How One WomenHack Connection Led to a Career at a Global Healthcare Leader
The ultimate measure of any recruiting event’s success is whether it leads to meaningful career outcomes. For one talented software engineer, a connection made at a WomenHack event opened the door to a role at Johnson & Johnson, one of the world’s largest healthcare companies.
As shared on LinkedIn:
“After meeting the team at a WomenHack event, they were hired by Johnson & Johnson as a software engineer.”
The Power of Personal Connection
This success story illustrates what makes WomenHack’s format effective. Traditional recruiting often involves anonymous applications, algorithm-based screening, and impersonal processes. WomenHack’s speed-interview format creates personal connections between candidates and employers—connections that can overcome the biases embedded in conventional hiring.

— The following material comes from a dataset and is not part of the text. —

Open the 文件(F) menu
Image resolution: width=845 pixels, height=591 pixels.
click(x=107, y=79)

When a candidate meets the actual team they’d be working with, both parties can assess fit in ways that resumes and phone screens cannot capture. The Johnson & Johnson hiring team clearly saw something in this candidate that might have been overlooked in a traditional process.
Healthcare Technology’s Growing Importance
Johnson & Johnson’s technology needs have grown dramatically as healthcare becomes increasingly digital. From medical devices with embedded software to data analytics for clinical trials to digital health platforms, the company requires world-class engineering talent.

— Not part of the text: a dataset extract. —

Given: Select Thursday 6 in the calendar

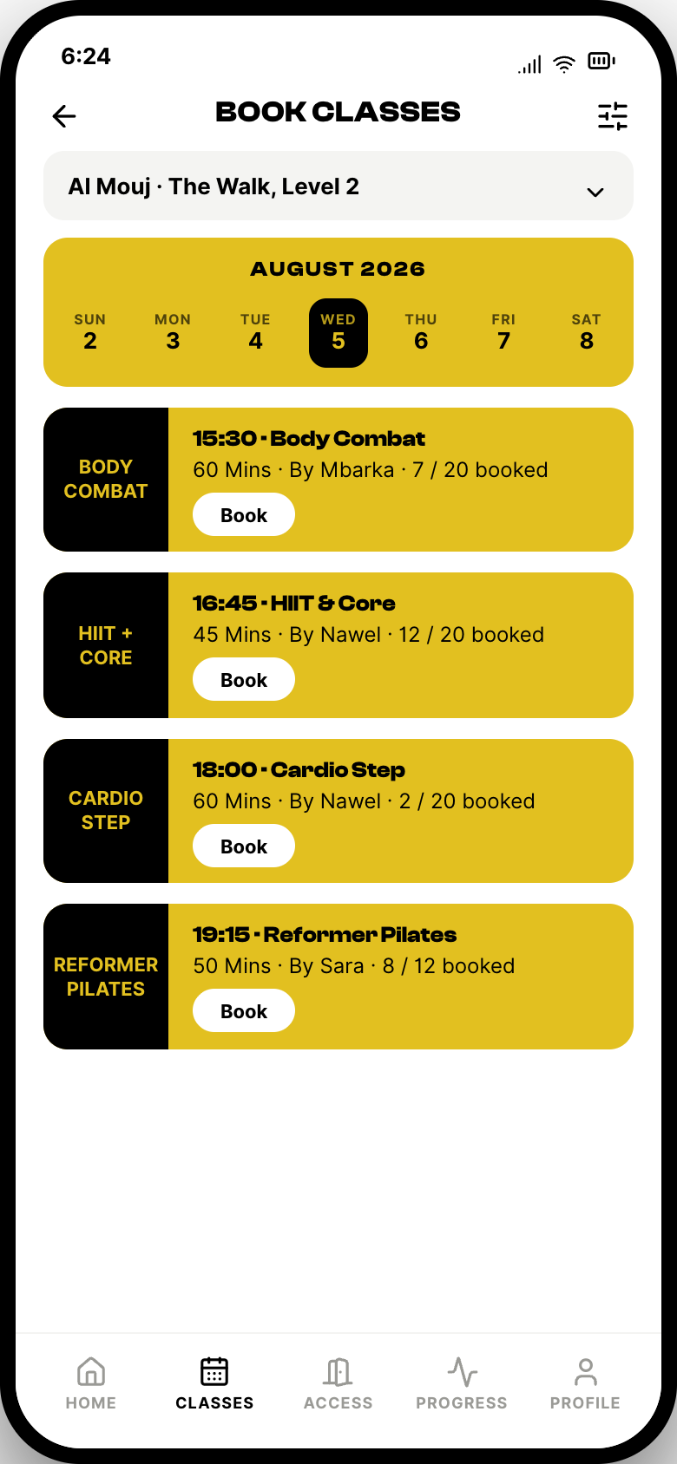Looking at the screenshot, I should click(x=421, y=333).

Hiring a software engineer through WomenHack demonstrates that the company is serious about building diverse technology teams. Healthcare products and services are used by everyone; the teams building them should reflect that diversity.
Beyond the Individual Hire
While this story focuses on one successful hire, it represents something larger. Every hire made through diversity-focused channels:
- Adds to the representation of women in technical roles
- Creates a role model who can inspire others
- Brings perspectives that improve team performance
- Demonstrates that alternative pathways into tech careers work
The ripple effects extend beyond the individual: colleagues see that diverse hiring is genuine, future candidates see that companies follow through, and the broader industry sees models worth emulating.

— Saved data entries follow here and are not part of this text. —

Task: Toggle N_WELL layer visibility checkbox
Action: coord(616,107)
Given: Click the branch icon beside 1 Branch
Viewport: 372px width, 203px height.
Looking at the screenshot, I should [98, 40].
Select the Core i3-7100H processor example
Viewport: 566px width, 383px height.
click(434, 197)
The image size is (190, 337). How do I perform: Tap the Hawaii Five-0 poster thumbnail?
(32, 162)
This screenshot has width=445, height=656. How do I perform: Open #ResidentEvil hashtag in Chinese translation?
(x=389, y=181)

Validation of the WomenHack Model
Success stories like this validate WomenHack’s approach. Critics sometimes question whether diversity-focused recruiting events produce real outcomes or just feel-good moments. Concrete hiring outcomes answer that question definitively.
Johnson & Johnson’s decision to hire from a WomenHack event reflects their assessment that the talent quality justifies the approach. Major companies don’t lower their standards for diversity—they find diverse candidates who meet their standards through better access.
Congratulations to both the candidate who landed their role and to Johnson & Johnson for recognizing talent through non-traditional channels.